[TASK INPUT Boundary: Start]
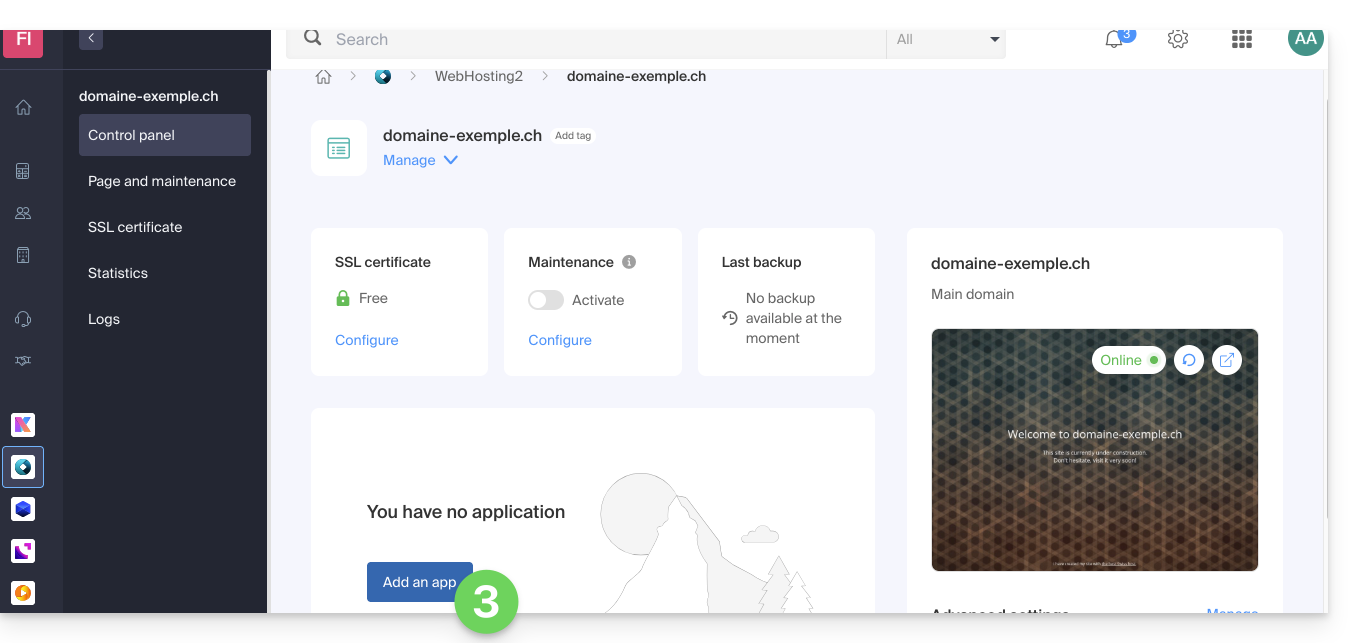Refresh the site preview thumbnail
1358x643 pixels.
pyautogui.click(x=1188, y=360)
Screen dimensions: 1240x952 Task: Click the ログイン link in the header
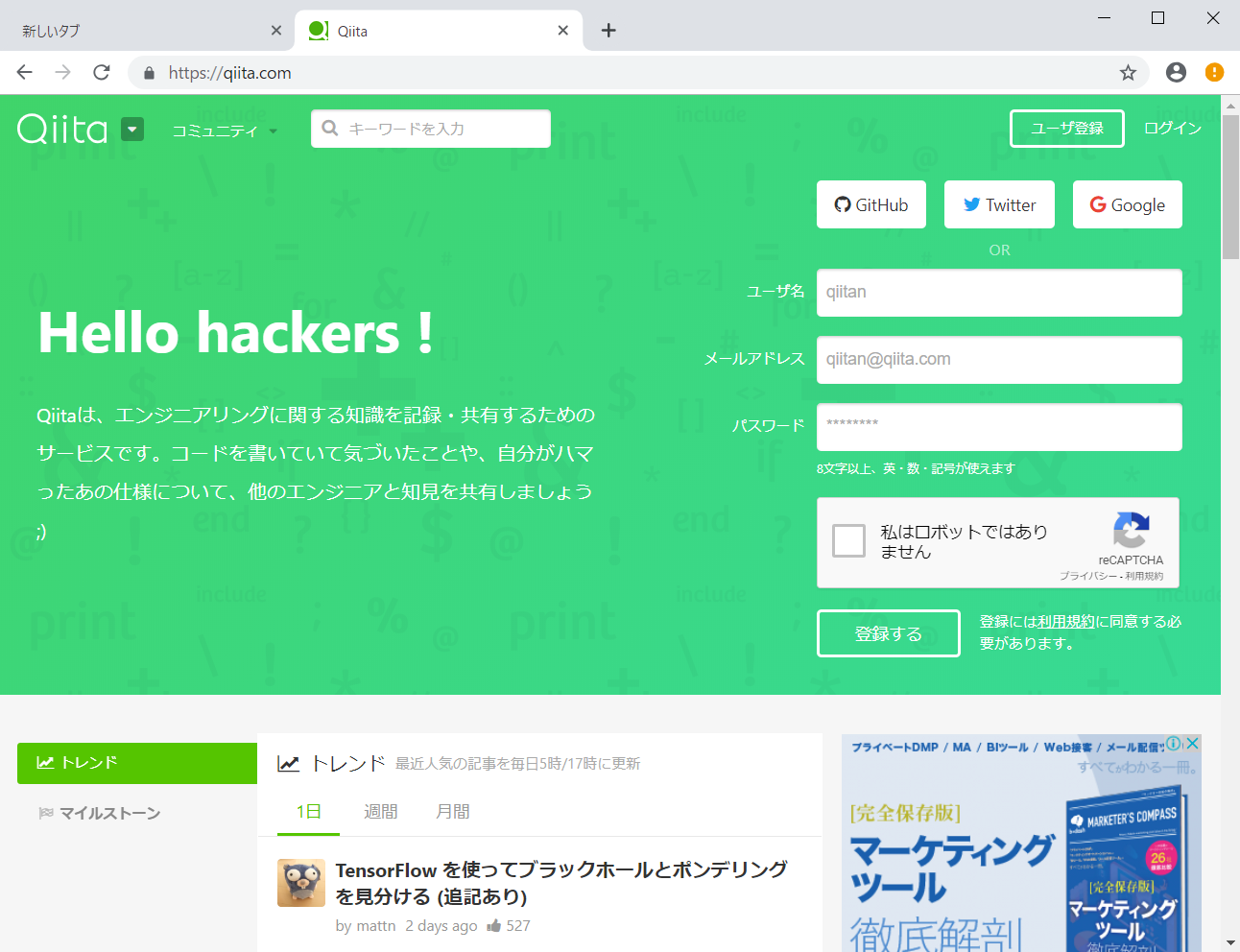click(1172, 128)
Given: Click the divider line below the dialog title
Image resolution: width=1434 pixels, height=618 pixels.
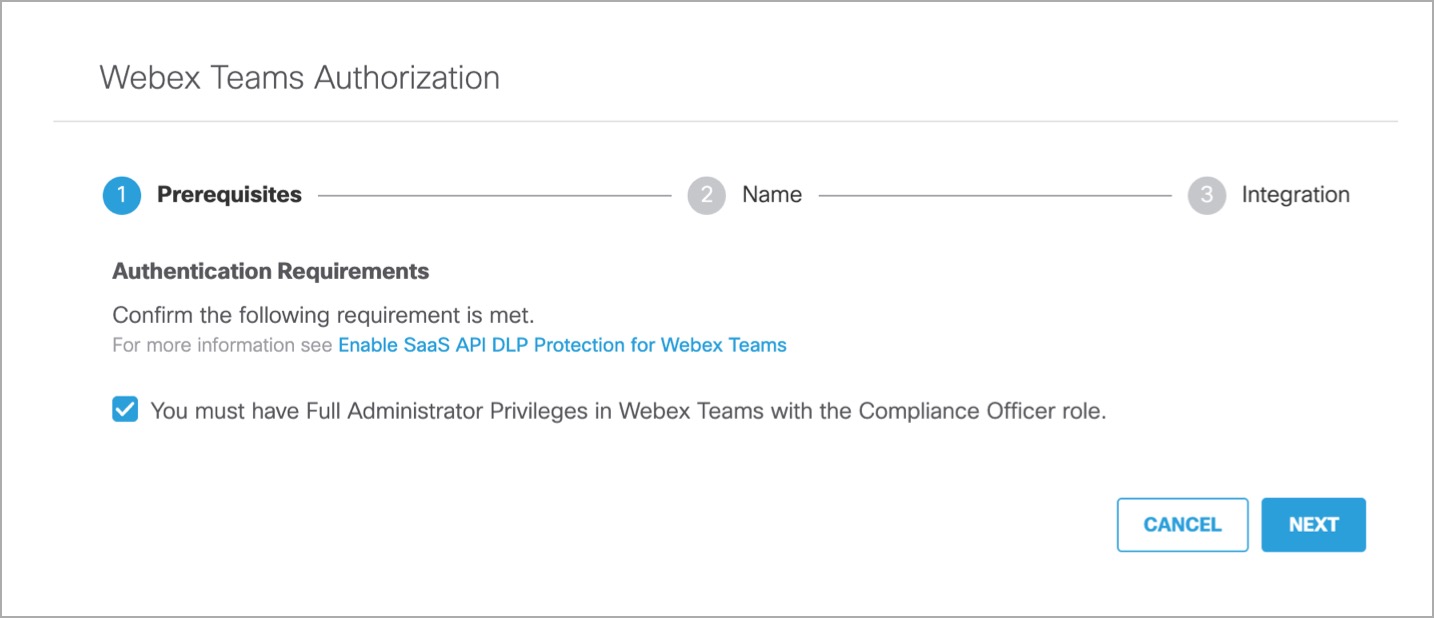Looking at the screenshot, I should point(725,122).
[TASK INPUT Boundary: End]
* YOUR GOAL
Write out only the lines from the line containing "Image resolution: width=1434" through the end of the material above, both end lines included. Pictures are not written out.

* WRITTEN ANSWER
Image resolution: width=1434 pixels, height=618 pixels.
Looking at the screenshot, I should point(725,122).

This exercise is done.